- **Problem A**: List every patent document number cited in the laryngoscope patent text.
- **Problem B**: Extend the laryngoscope patent text by writing the paragraphs that would come next.

- **Extracted text**:
________________

CROSS-REFERENCE TO RELATED APPLICATION

The present application is a continuation of pending international patent application PCT/EP2005/005623 filed on May 25, 2005 which designates the United States, and which claims priority of German patent application 10 2004 028 428.8 filed on Jun. 3, 2004.

BACKGROUND OF THE INVENTION

The invention relates to laryngoscopes for examining the oral and/or pharyngeal cavity.

Laryngoscopes are medical instruments with which the larynx can be endoscopically examined. In a laryngoscopic examination, the laryngoscope spatula is introduced into the patient's mouth, and its distal end advanced until it is in the vicinity of the larynx.

When introducing the laryngoscope spatula into the oral and pharyngeal cavity, the attending physician must proceed very carefully so as not to cause injuries in the pharyngeal cavity, particularly the larynx area. The attending physician therefore needs to have a very good view of the inside of the mouth and pharynx. To have a good view of the mouth and pharynx, however, it is necessary for them to be adequately illuminated; laryngoscopes are therefore usually equipped with an illumination device.

Laryngoscopes featuring many different types of illumination devices are known.

In the present invention, a light-radiating element is to be understood as an element from which the light is ultimately radiated into the oral and pharyngeal cavity.

The term “cone of light” is to be understood very generally in regard to the shape of the contour and is not restricted to the mathematical sense of the word cone.

The laryngoscope known from the document WO-A-02/071930 has a light-emitting diode (LED) as the light-radiating element, the LED being arranged on the laryngoscope spatula, though in that document it is considered preferable to arrange the light-emitting diode in the handle and to guide the light emitted by the light-emitting diode to the distal portion of the laryngoscope spatula by means of a fibre-optic light guide and radiate it from there to illuminate the oral and pharyngeal cavity.

The use of light-emitting diodes as light sources or light-radiating elements in laryngoscopes has been made possible by further technical development of light-emitting diodes, white light-emitting diodes especially. In particular, light-emitting diodes which guarantee a high light yield are now available.

In older types of laryngoscopes, incandescent bulbs were used for the illumination device, the bulbs being arranged either in the handle—in which case the light emitted by the incandescent bulb is again guided into the laryngoscope spatula via a fibre-optic light guide and radiated from there—or in the laryngoscope spatula itself, the incandescent bulb being powered by a battery in the handle, and the battery being connected to the incandescent bulb in the laryngoscope spatula by means of electrical wires.

A laryngoscope of the last-mentioned type is disclosed in document DE-A-42 43 790, for example.

Document DE-A-102 13 919 discloses a medical instrument, like a wound retractor, brain spatula, muscle retractor, vaginal speculum and the like for example, which has a working part for keeping the intervention site open, the working part having, distally, an illumination device for illuminating the intervention site. The illumination device of this known instrument also possesses at least one white light-emitting diode, which is connected to a power source outside the working part by means of an electrical connection at least part of which is located inside the working part. The illumination device in this known instrument may preferably consist of several arrays of white light-emitting diodes.

________________

- **Recorded information**:
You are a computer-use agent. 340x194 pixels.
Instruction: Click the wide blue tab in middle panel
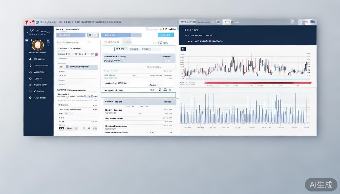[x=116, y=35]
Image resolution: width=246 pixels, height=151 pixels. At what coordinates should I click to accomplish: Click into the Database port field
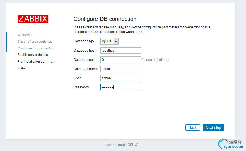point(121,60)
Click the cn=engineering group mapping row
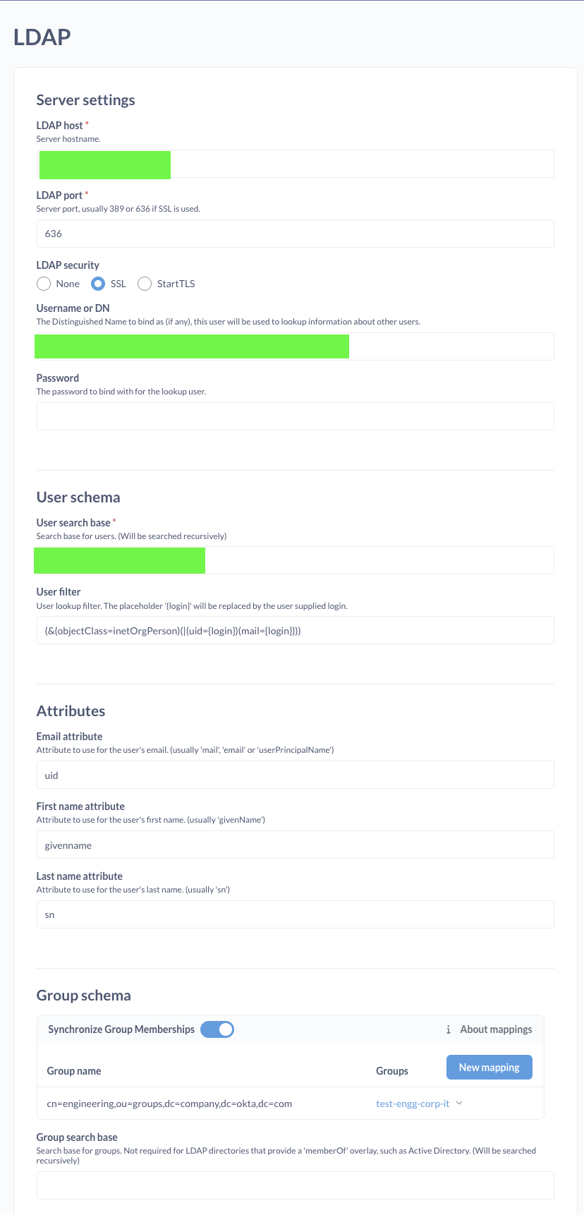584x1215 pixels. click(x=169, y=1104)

________________

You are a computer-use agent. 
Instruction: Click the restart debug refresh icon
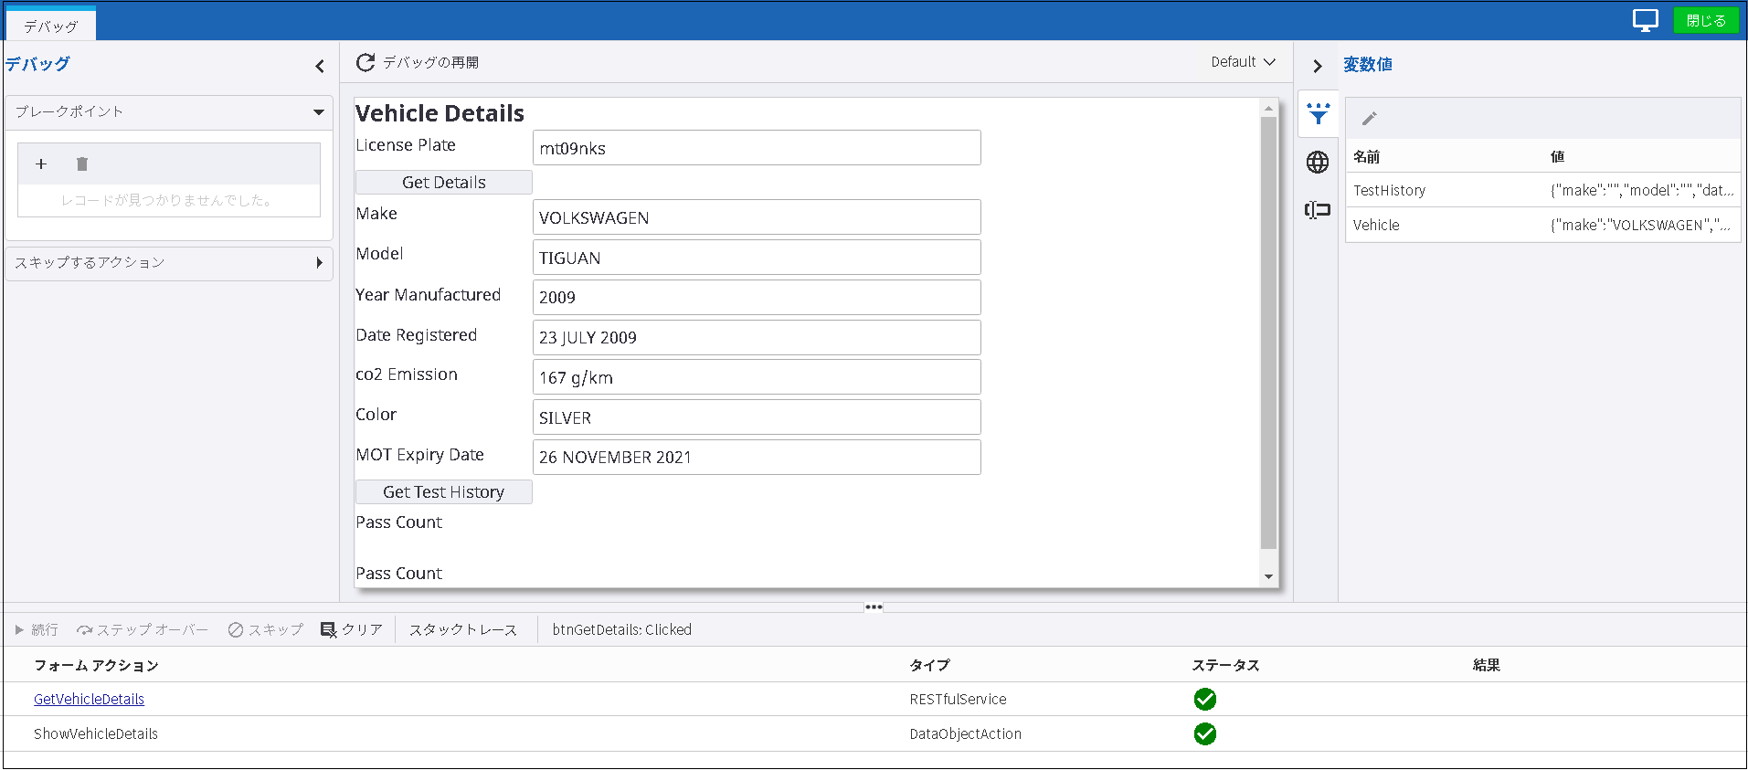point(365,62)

________________

- **Written reply A**:
PCT/EP2005/005623
10 2004 028 428.8
WO-A-02/071930
DE-A-42 43 790
DE-A-102 13 919

- **Written reply B**:
The provision of more than one light-radiating element or means of illumination, such as light-emitting diodes, on the laryngoscope spatula allows the total light intensity to be adjusted according to the number of light-radiating elements. However, this does not necessarily lead to better illumination of the whole of the oral and pharyngeal cavity and thus better orientation and better visibility for the physician. Simply increasing the light intensity can even dazzle the physician while he is examining the larynx.

SUMMARY OF THE INVENTION

An object of the invention is therefore to develop further a laryngoscope of the type mentioned at the beginning, so that the illumination and thus examination of the oral and pharyngeal cavity during laryngoscopy can be improved.

According to the invention, a laryngoscope is provided, comprising a laryngoscope spatula, a handle, and an illumination device for illuminating an observation cavity in the human or animal body. The illumination device has a first light-radiating element arranged on the laryngoscope spatula and, when operating, radiating a first a cone of light with a first angle of beam spread. The illumination device has at least a second light-radiating element arranged on the laryngoscope spatula, the at least one second light-emitting element radiating a second cone of light with a second angle of beam spread which is greater than the first angle of beam spread of the first cone of light of the first light-radiating element.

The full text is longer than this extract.